* _EXTRACT_
+===+

And to this I reply: Obviously, the measuring units of dignity are over humanity’s log odds of survival—the graph on which the logistic success curve is a straight line. A project that doubles humanity’s chance of survival from 0% to 0% is helping humanity die with one additional information-theoretic bit of dignity.
Joking aside, this sort of objective function is interesting, and incoherent due to being non-VNM. E.g. if there’s a lottery between 0.1% chance of survival and 1% chance of survival, then how this lottery compares to a flat 0.5% chance of survival depends on the order in which the lottery is resolved. A priori, (50% of 0.1%, 50% of 1%) is equivalent to 0.55%, which is greater than 0.5%. On the other hand, the average log-odds (after selecting an element of this lottery) is 0.5 * log(0.1%) + 0.5 * log(1%) < log(0.5%).
This could lead to “negative VOI” situations where we avoid learning facts relevant to survival probability, because they would increase the variance of our odds, and that reduces expected log-odds since log is convex.
It’s also unclear whether to treat different forms of uncertainty differently, e.g. is logical uncertainty treated differently from indexical/quantum uncertainty?
This could make sense as a way of evaluating policies chosen at exactly the present time, which would be equivalent to simply maximizing P(success). However, one has to be very careful with exactly how to evaluate odds to avoid VNM incoherence.
First-order play for log-probability over short-term time horizons, as a good idea in real life when probabilities are low, arises the same way as betting fractions of your bankroll arises as a good idea in real life, by:
expecting to have other future opportunities that look like a chance to play for log-odds gains,
not expecting to have future opportunities that look like a chance to play for lump-sum-of-probability gains,
and ultimately the horizon extending out to diminishing returns if you get that far.
That is, the pseudo-myopic version of your strategy is to bet fractions of your bankroll to win fractions of your bankroll. You don’t take a bet with 51% probability of doubling your bankroll and 49% probability of bankruptcy, if you expect more opportunities to bet later, there aren’t later opportunities that just give you lump-sum gains, and there’s a point beyond which money starts to saturate for you.
Hmm. It seems like if you really expected to be able to gain log-odds in expectation in repeated bets, you’d immediately update towards a high probability, due to conservation of expected evidence. But maybe a more causal/materialist model wouldn’t do this because it’s a fairly abstract consideration that doesn’t have obvious material support.
I see why “improve log-odds” is a nice heuristic for iteratively optimizing a policy towards greater chance of success, similar to the WalkSAT algorithm, which solves a constraint problem by changing variables around to reduce the number of violated constraints (even though the actual desideratum is to have no violated constraints); this is a way of “relaxing” the problem in a way that makes iterative hill-climbing-like approaches work more effectively.
Relatedly, some RL approaches give rewards for hitting non-victory targets in a game (e.g. number of levels cleared or key items gained), even if the eventual goal is to achieve a policy that beats the entire game.
I think possibly the key conceptual distinction you want to make is between short-term play and long-term play. If I deliberately assume an emotional stance, often a lot of the benefit to be gained therefrom is how it translates long-term correct play into myopic play for the emotional reward, assuming of course that the translation is correct. Long-term, you play for absolute probabilities. Short-term, you chase after “dignity”, aka stackable log-odds improvements, at least until you’re out of the curve’s basement.

+===+

* _AVAILABLE DATA_
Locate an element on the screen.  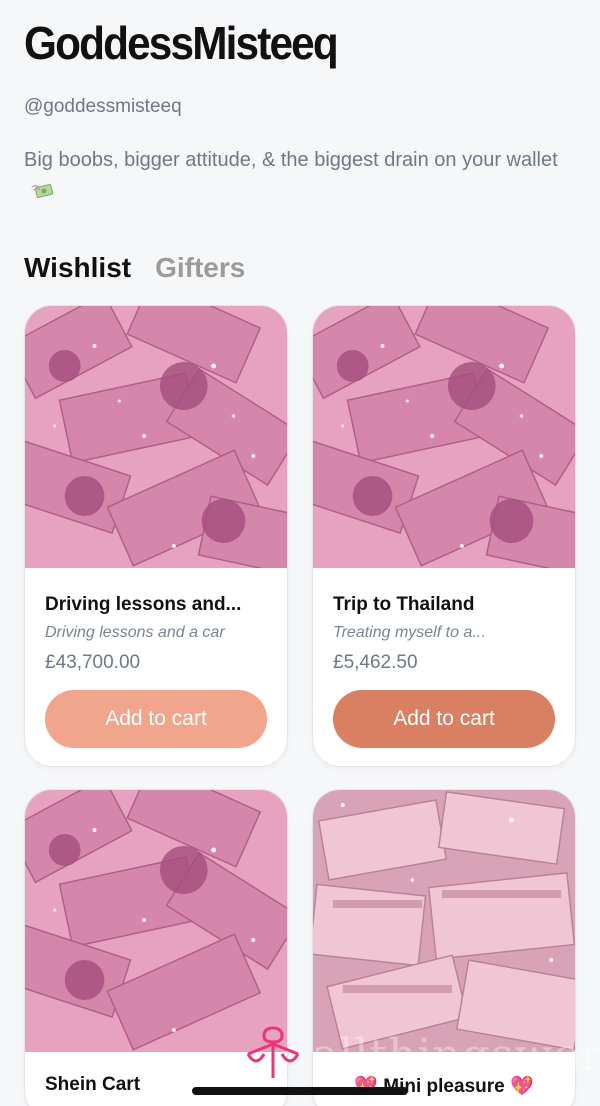
home-indicator is located at coordinates (300, 1091).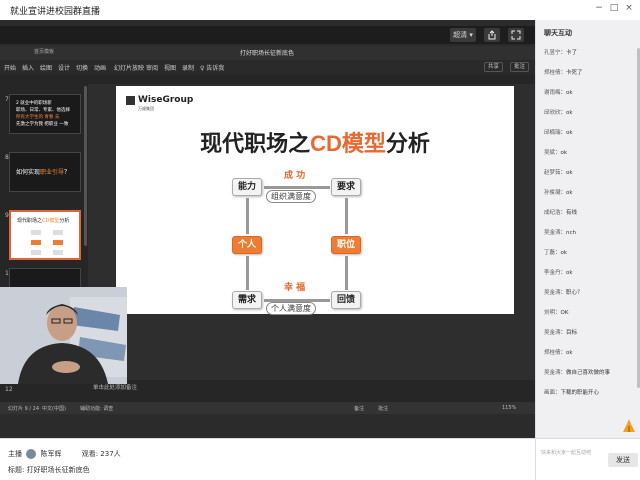  Describe the element at coordinates (110, 454) in the screenshot. I see `viewer-count: 237人` at that location.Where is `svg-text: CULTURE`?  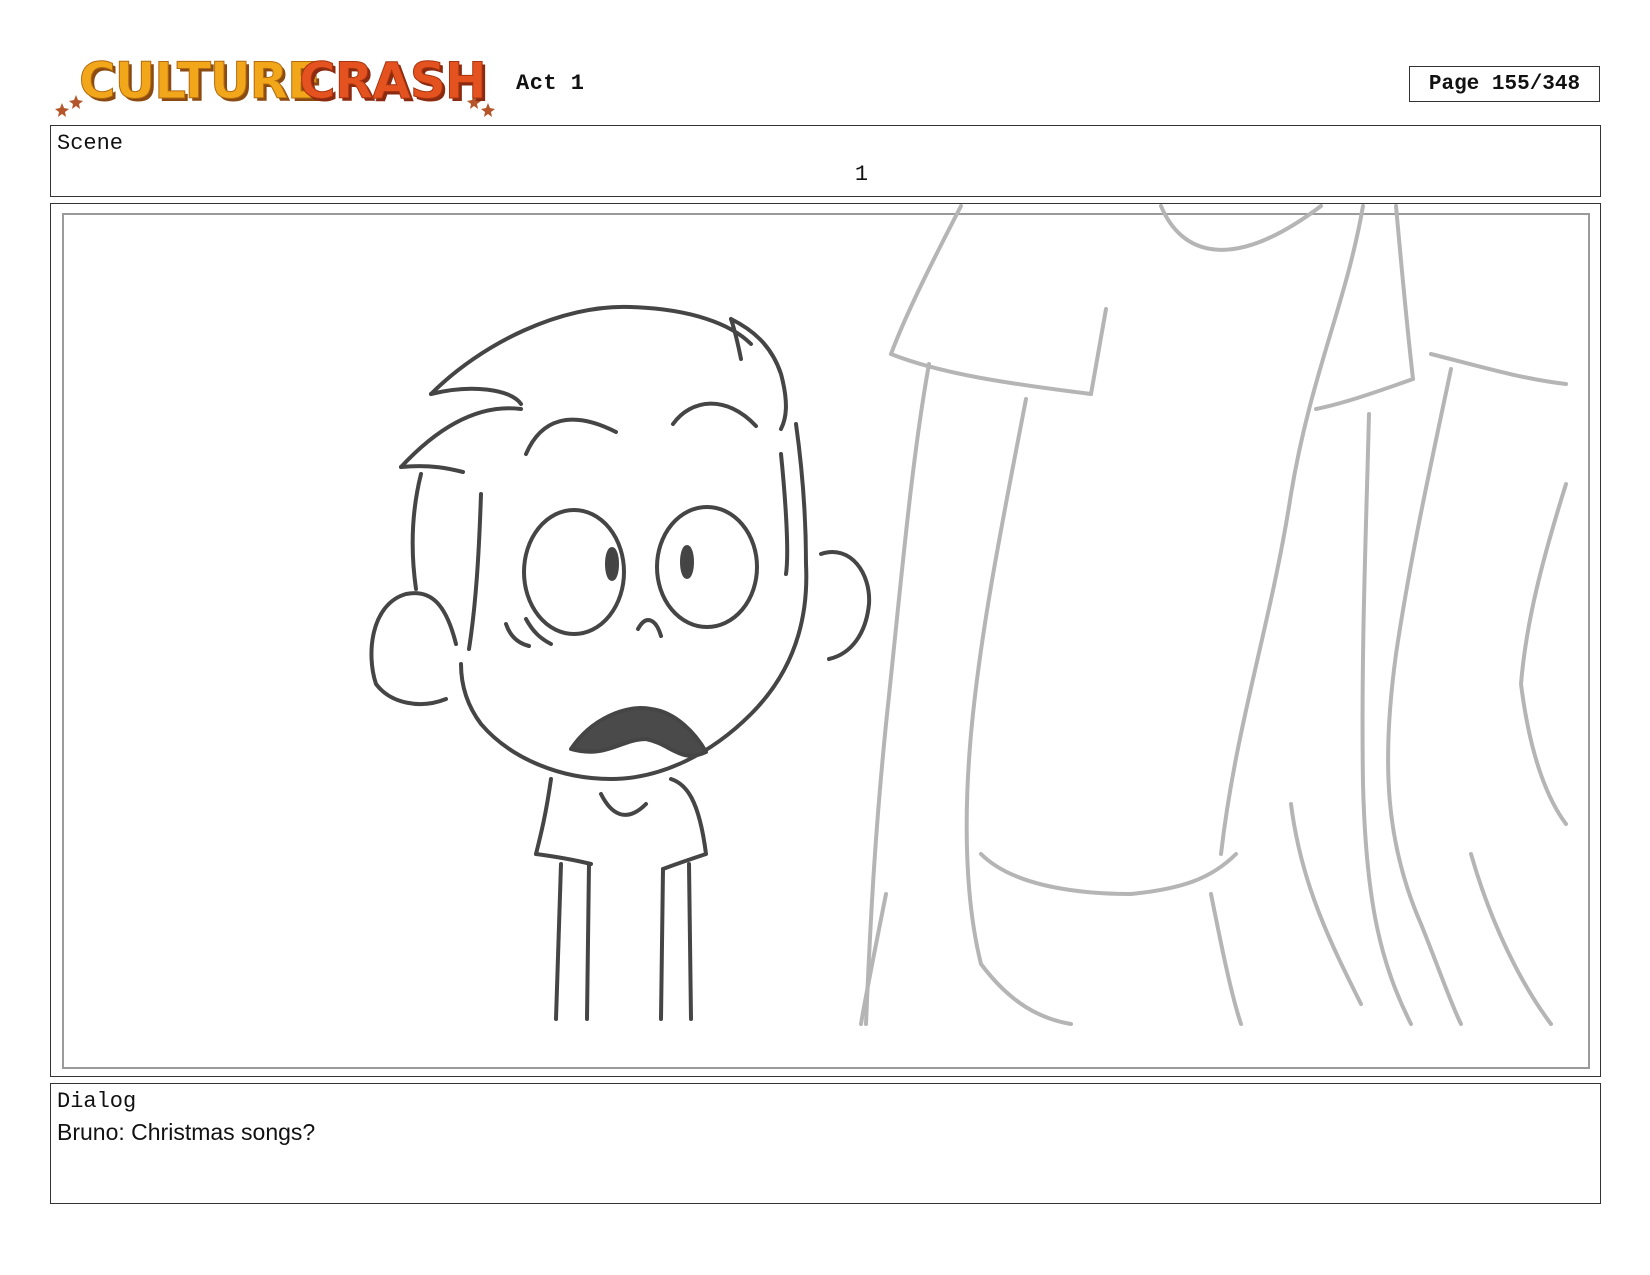
svg-text: CULTURE is located at coordinates (200, 81). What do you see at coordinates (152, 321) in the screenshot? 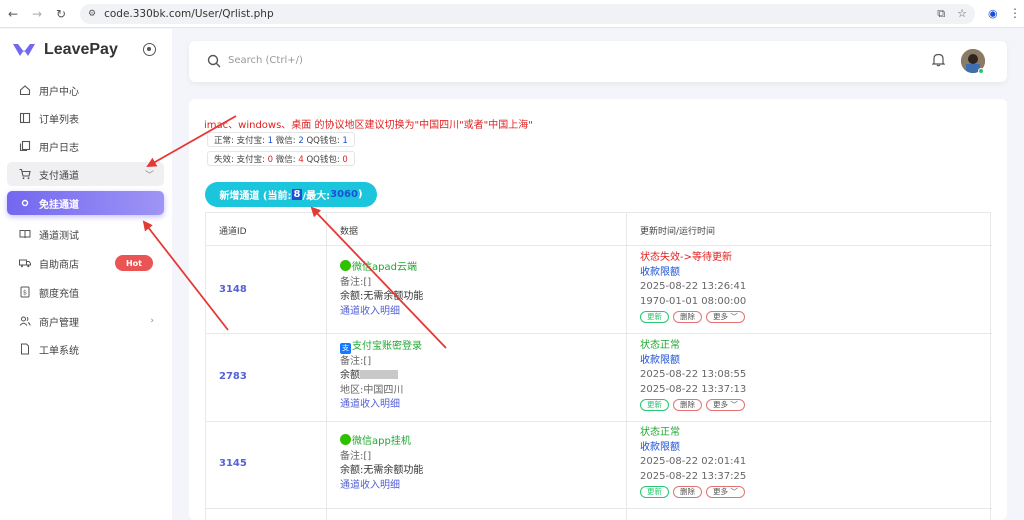
I see `chevron-right-icon: ›` at bounding box center [152, 321].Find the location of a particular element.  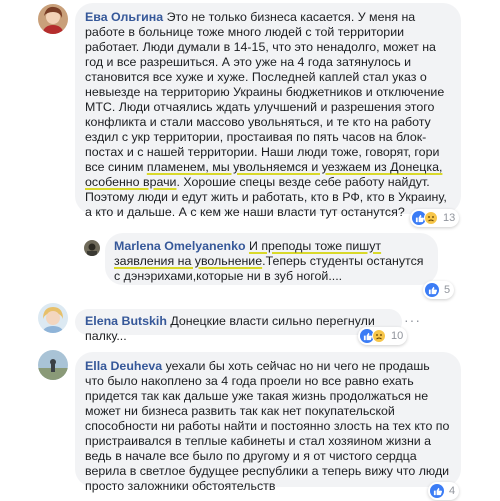

reactions-badge: 13 is located at coordinates (435, 218).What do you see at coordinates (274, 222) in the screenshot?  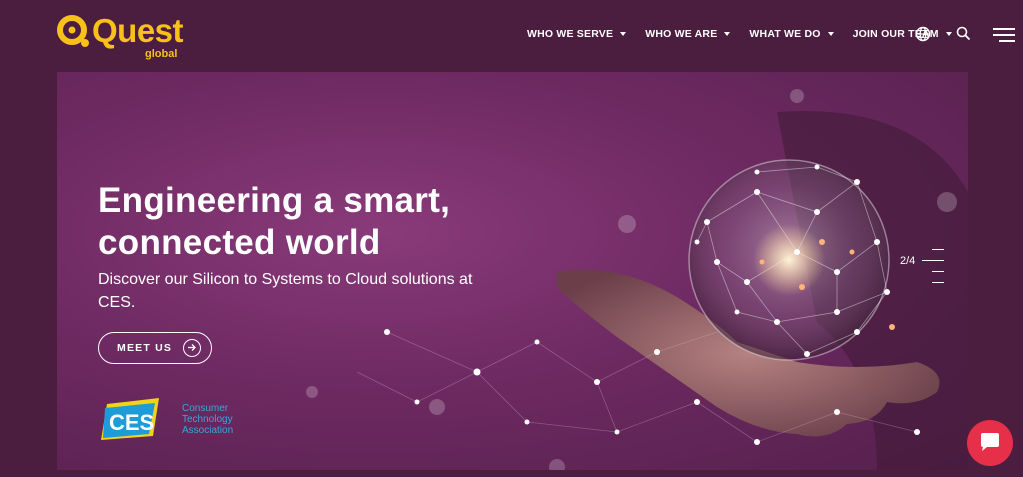 I see `hero-headline: Engineering a smart, connected world` at bounding box center [274, 222].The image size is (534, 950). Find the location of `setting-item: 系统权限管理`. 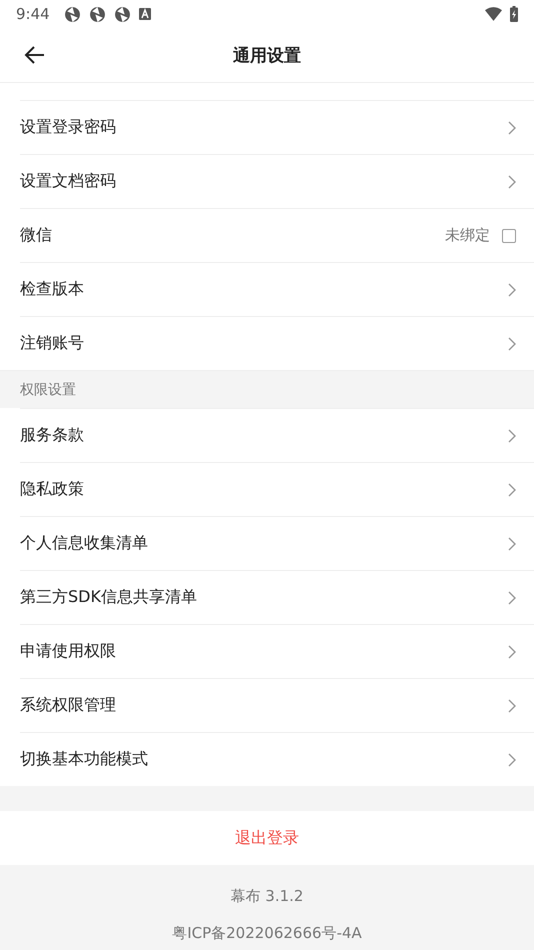

setting-item: 系统权限管理 is located at coordinates (68, 706).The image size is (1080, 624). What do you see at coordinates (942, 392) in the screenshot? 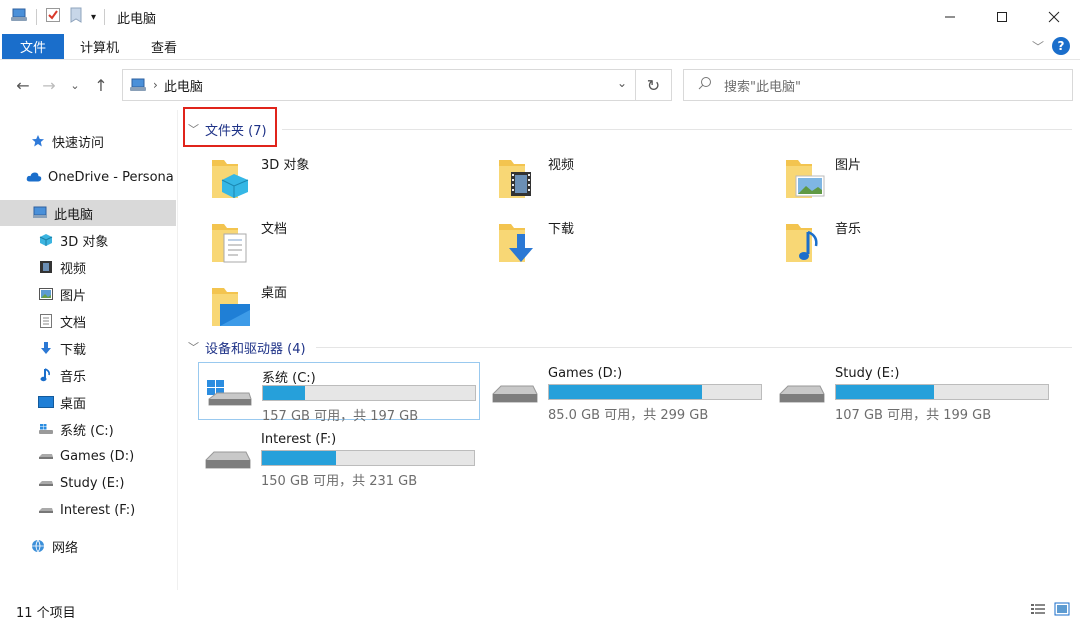
I see `drive-usage-bar` at bounding box center [942, 392].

+===+

* _ACTIONS TO TAKE_
- A) From the discussion of survival log-odds, list the three conditions it gives under which first-order play for log-probability over short time horizons arises as a good idea.
- B) Please carry on the discussion of survival log-odds from its last sentence.

* _ANSWERS TO THE EXERCISE_
- A)
- Expecting to have other future opportunities that look like a chance to play for log-odds gains
- Not expecting to have future opportunities that look like a chance to play for lump-sum-of-probability gains
- The horizon ultimately extending out to diminishing returns if you get that far

- B)
I feel like this comment in particular is very clarifying with regards to the motivation of this stance. The benefit is that this imports recommendations of the ideal long-run policy into the short-run frame from which you’re actually acting.
I think that should maybe be in the post somewhere.
I had a similar thought. Also, in an expected value context it makes sense to pursue actions that succeed when your model is wrong and you are actually closer to the middle of the success curve, because if that’s the case you can increase our chances of survival more easily. In the logarithmic context doing so doesn’t make much sense, since your impact on the logistic odds is the same no matter where on the success curve you are.
Maybe this objective function (and the whole ethos of Death with Dignity) is way to justify working on alignment even if you think our chances of success are close to zero. Personally, I’m not compelled by it.
Do you think the decision heuristic Eliezer is (ambiguously jokingly) suggesting gives different policy recommendations from the more naive “maxipok” or not? If so, where might they differ? If not, what’s your guess as to why Eliezer worded the objective differently from Bostrom? Why involve log-probabilities at all?
I read this as being “maxipok”, with a few key extensions:
The ‘default’ probability of success is very low
There are lots of plans that look like they give some small-but-relatively-attractive probability of success, which are basically all fake / picked by motivated reasoning of “there has to be a plan.” (“If we cause WWIII, then there will be a 2% chance of aligning AI, right?”)
While there aren’t accessible plans that cause success all on their own, there probably are lots of accessible sub-plans which make it more likely that a surprising real plan could succeed. (“Electing a rationalist president won’t solve the problem on its own, but it does mean ‘letters from Einstein’ are more likely to work.”)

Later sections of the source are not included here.